I agree. The supreme court has overstepped its bounds in many respects. Whether some town square has a manger scene that was paid for by private money should not be a concern of the federal government. That said, I fear the "We the People Act" goes too far. What about the federal government's role in ensuring that states maintain a republican form of government? In Ron Paul's book "Liberty Defined", Dr. Paul invoked that part of the constitution to argue that the federal government should be able to overrule a state law that allowed infanticide. Well then what about a state law that gave arbitrary power to the state to close down churches with politically unpopular stances?

Not sure I can give proper justice to this, but maybe the main goal is stopping the Federal Government from arbitrarily impeding on States Rights'?

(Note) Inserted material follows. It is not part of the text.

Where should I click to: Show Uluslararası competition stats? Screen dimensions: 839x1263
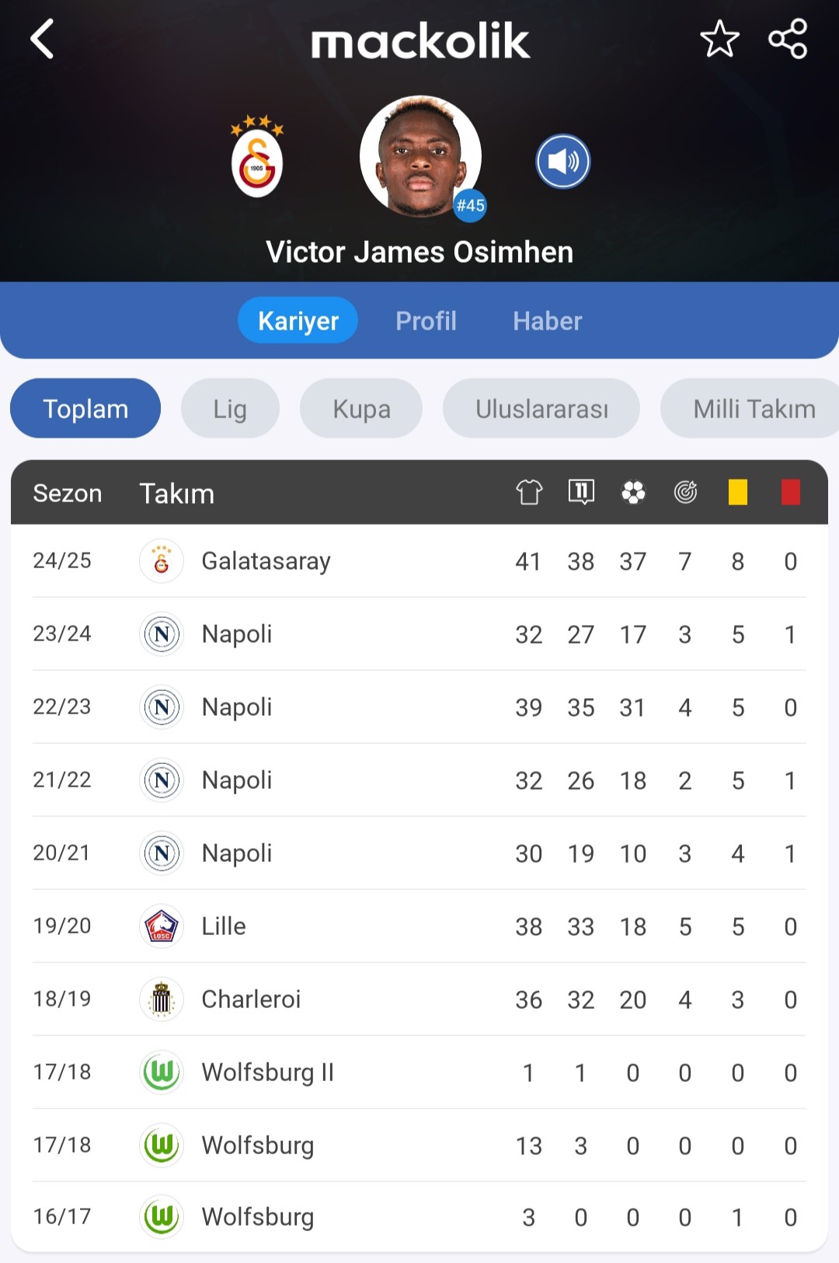pyautogui.click(x=541, y=408)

From the backdrop of Gitlow v. New York

The Court upheld the state law challenged in Gitlow v. New York, which made it a crime to advocate the duty, need, or appropriateness of overthrowing government by force or violence. The Court's ruling on the effects of the Fourteenth Amendment was incidental to the decision, but nevertheless established an extremely significant precedent.


To Justice Holmes dissent

Gitlow presented no present danger because only a small minority of people shared the views presented in the manifesto and because it directed an uprising at some "indefinite time in the future."

So maybe Dr.Paul's goal is to stop such things as this, where despite upholding the State Law the Supreme Court took it upon itself to still set a precedent allowing for the Federal Government to more easily usurp a State's Right for even arbitrary(i.e. political) reasons? That is not to say that at any given time the Federal Government may not have to step in on a unique case that may truly require a federal oversight.